[Word and item position data]
[Begin]
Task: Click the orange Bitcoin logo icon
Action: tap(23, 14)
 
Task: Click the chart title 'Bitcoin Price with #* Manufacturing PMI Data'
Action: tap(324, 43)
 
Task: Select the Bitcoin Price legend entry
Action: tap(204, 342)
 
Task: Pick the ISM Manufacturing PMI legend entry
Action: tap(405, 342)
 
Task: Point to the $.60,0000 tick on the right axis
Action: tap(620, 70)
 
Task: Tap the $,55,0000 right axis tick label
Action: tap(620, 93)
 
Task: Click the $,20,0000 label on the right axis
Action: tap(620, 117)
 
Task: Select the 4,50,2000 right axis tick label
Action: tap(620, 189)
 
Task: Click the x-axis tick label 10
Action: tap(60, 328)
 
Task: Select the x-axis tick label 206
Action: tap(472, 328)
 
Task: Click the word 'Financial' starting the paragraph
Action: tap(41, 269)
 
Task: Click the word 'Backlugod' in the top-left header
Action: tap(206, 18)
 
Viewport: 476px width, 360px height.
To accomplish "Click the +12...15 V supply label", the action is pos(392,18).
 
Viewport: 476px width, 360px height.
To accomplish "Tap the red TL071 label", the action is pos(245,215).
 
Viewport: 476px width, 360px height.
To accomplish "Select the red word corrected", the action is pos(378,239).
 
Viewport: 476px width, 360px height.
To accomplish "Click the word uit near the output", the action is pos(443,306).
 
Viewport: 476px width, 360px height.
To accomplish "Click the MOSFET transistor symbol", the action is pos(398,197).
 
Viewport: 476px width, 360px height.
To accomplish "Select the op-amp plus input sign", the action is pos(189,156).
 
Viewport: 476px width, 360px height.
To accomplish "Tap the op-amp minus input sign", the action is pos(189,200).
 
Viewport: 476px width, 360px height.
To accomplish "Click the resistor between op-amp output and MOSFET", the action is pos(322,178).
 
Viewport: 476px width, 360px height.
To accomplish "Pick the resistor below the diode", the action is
[End]
- [Problem details]: Edit all the items above by replacing each "Viewport" with "Display", and reproduce them with nothing else changed.

- [Result of this exercise]:
Task: Click the orange Bitcoin logo icon
Action: tap(23, 14)
 
Task: Click the chart title 'Bitcoin Price with #* Manufacturing PMI Data'
Action: tap(324, 43)
 
Task: Select the Bitcoin Price legend entry
Action: tap(204, 342)
 
Task: Pick the ISM Manufacturing PMI legend entry
Action: tap(405, 342)
 
Task: Point to the $.60,0000 tick on the right axis
Action: tap(620, 70)
 
Task: Tap the $,55,0000 right axis tick label
Action: tap(620, 93)
 
Task: Click the $,20,0000 label on the right axis
Action: tap(620, 117)
 
Task: Select the 4,50,2000 right axis tick label
Action: tap(620, 189)
 
Task: Click the x-axis tick label 10
Action: tap(60, 328)
 
Task: Select the x-axis tick label 206
Action: tap(472, 328)
 
Task: Click the word 'Financial' starting the paragraph
Action: tap(41, 269)
 
Task: Click the word 'Backlugod' in the top-left header
Action: tap(206, 18)
 
Display: 476px width, 360px height.
To accomplish "Click the +12...15 V supply label", the action is pos(392,18).
 
Display: 476px width, 360px height.
To accomplish "Tap the red TL071 label", the action is pos(245,215).
 
Display: 476px width, 360px height.
To accomplish "Select the red word corrected", the action is pos(378,239).
 
Display: 476px width, 360px height.
To accomplish "Click the word uit near the output", the action is pos(443,306).
 
Display: 476px width, 360px height.
To accomplish "Click the MOSFET transistor symbol", the action is pos(398,197).
 
Display: 476px width, 360px height.
To accomplish "Select the op-amp plus input sign", the action is pos(189,156).
 
Display: 476px width, 360px height.
To accomplish "Tap the op-amp minus input sign", the action is pos(189,200).
 
Display: 476px width, 360px height.
To accomplish "Click the resistor between op-amp output and MOSFET", the action is pos(322,178).
 
Display: 476px width, 360px height.
To accomplish "Pick the resistor below the diode", the action is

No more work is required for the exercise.